What is expected:
Please output each line of the data exactly as it appears.

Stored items
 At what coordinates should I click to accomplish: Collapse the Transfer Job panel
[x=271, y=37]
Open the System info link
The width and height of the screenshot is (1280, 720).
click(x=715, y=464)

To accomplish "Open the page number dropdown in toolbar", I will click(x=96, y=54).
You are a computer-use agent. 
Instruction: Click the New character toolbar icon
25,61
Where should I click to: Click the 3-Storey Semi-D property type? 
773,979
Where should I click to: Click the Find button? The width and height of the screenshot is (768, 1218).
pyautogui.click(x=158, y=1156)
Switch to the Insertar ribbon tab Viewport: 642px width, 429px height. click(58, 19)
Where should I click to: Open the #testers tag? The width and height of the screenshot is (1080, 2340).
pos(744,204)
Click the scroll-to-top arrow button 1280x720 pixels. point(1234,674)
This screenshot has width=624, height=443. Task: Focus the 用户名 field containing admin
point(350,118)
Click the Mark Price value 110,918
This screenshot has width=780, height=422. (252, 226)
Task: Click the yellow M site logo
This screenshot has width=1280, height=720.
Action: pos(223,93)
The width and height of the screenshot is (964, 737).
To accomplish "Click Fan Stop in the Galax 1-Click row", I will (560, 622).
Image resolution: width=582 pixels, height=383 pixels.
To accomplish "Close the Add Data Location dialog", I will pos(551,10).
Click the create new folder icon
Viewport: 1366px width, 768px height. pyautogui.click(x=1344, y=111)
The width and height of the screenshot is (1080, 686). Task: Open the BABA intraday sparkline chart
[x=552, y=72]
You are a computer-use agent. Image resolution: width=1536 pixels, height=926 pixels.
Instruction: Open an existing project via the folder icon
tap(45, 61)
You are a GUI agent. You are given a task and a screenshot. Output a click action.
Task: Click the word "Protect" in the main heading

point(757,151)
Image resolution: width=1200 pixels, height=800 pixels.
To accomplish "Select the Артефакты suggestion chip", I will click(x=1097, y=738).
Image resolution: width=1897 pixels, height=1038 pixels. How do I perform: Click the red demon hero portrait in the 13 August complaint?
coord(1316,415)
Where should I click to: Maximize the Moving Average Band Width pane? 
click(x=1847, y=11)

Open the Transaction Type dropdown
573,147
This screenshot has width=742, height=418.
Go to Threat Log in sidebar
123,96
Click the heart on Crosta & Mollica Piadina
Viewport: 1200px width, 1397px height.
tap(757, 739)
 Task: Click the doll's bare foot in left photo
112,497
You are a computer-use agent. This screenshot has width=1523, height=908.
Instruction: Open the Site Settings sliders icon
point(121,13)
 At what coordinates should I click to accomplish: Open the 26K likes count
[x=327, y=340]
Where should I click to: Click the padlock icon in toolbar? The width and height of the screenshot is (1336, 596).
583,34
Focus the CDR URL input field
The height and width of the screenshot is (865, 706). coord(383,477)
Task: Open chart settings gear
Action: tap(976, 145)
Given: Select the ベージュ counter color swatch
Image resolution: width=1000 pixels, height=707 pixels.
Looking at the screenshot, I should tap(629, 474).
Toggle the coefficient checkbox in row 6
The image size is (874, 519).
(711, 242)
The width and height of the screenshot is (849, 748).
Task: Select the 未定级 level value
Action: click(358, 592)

Solution below:
 At what coordinates should I click to accomplish: Collapse the Transfer Job panel
[x=271, y=37]
Open the System info link
The width and height of the screenshot is (1280, 720).
click(x=715, y=464)

To accomplish "Open the page number dropdown in toolbar", I will click(x=96, y=54).
You are a computer-use agent. 
Instruction: Click the New character toolbar icon
25,61
Where should I click to: Click the 3-Storey Semi-D property type? 
773,979
Where should I click to: Click the Find button? The width and height of the screenshot is (768, 1218).
pyautogui.click(x=158, y=1156)
Switch to the Insertar ribbon tab Viewport: 642px width, 429px height. click(58, 19)
Where should I click to: Open the #testers tag? The width and height of the screenshot is (1080, 2340).
pos(744,204)
Click the scroll-to-top arrow button 1280x720 pixels. point(1234,674)
This screenshot has width=624, height=443. Task: Focus the 用户名 field containing admin
point(350,118)
Click the Mark Price value 110,918
This screenshot has width=780, height=422. (252, 226)
Task: Click the yellow M site logo
This screenshot has width=1280, height=720.
Action: pos(223,93)
The width and height of the screenshot is (964, 737).
To accomplish "Click Fan Stop in the Galax 1-Click row", I will (560, 622).
Image resolution: width=582 pixels, height=383 pixels.
To accomplish "Close the Add Data Location dialog", I will pos(551,10).
Click the create new folder icon
Viewport: 1366px width, 768px height. pyautogui.click(x=1344, y=111)
The width and height of the screenshot is (1080, 686). Task: Open the BABA intraday sparkline chart
[x=552, y=72]
You are a computer-use agent. Image resolution: width=1536 pixels, height=926 pixels.
Instruction: Open an existing project via the folder icon
tap(45, 61)
You are a GUI agent. You are given a task and a screenshot. Output a click action.
Task: Click the word "Protect" in the main heading

point(757,151)
Image resolution: width=1200 pixels, height=800 pixels.
To accomplish "Select the Артефакты suggestion chip", I will click(x=1097, y=738).
Image resolution: width=1897 pixels, height=1038 pixels. How do I perform: Click the red demon hero portrait in the 13 August complaint?
coord(1316,415)
Where should I click to: Maximize the Moving Average Band Width pane? 
click(x=1847, y=11)

Open the Transaction Type dropdown
573,147
This screenshot has width=742, height=418.
Go to Threat Log in sidebar
123,96
Click the heart on Crosta & Mollica Piadina
Viewport: 1200px width, 1397px height.
tap(757, 739)
 Task: Click the doll's bare foot in left photo
112,497
You are a computer-use agent. This screenshot has width=1523, height=908.
Instruction: Open the Site Settings sliders icon
point(121,13)
 At what coordinates should I click to accomplish: Open the 26K likes count
[x=327, y=340]
Where should I click to: Click the padlock icon in toolbar? The width and height of the screenshot is (1336, 596).
583,34
Focus the CDR URL input field
The height and width of the screenshot is (865, 706). coord(383,477)
Task: Open chart settings gear
Action: tap(976, 145)
Given: Select the ベージュ counter color swatch
Image resolution: width=1000 pixels, height=707 pixels.
Looking at the screenshot, I should tap(629, 474).
Toggle the coefficient checkbox in row 6
The image size is (874, 519).
(711, 242)
The width and height of the screenshot is (849, 748).
Task: Select the 未定级 level value
Action: click(358, 592)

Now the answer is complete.